### Problem statement
Word for word, transcribe the data below from the line with "Image resolution: width=644" to the line with "Click the words", keeping both of those lines.

### Recorded data
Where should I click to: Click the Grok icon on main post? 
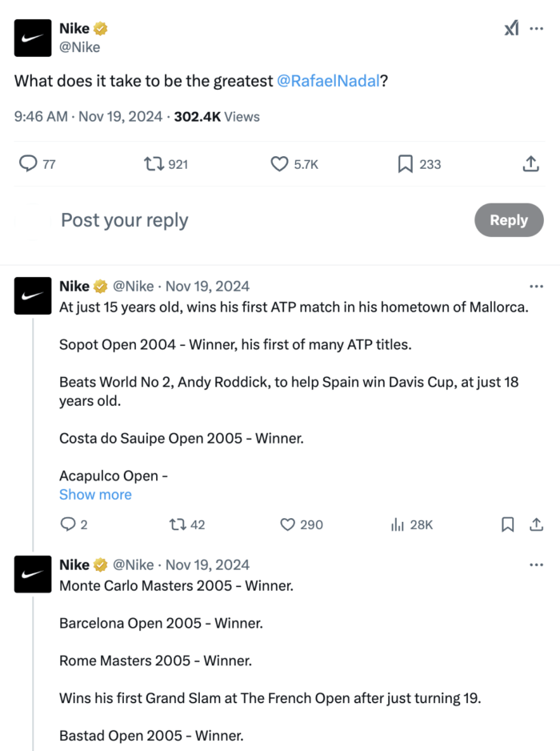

---

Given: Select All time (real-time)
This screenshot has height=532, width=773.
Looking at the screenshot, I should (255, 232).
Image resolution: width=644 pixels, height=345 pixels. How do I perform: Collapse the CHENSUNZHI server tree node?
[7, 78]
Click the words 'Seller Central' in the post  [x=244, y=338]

---

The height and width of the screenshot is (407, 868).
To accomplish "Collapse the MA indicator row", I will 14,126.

### Task output
Image resolution: width=644 pixels, height=345 pixels. How do I perform: Collapse the CHENSUNZHI server tree node?
[7, 78]
Click the words 'Seller Central' in the post  [x=244, y=338]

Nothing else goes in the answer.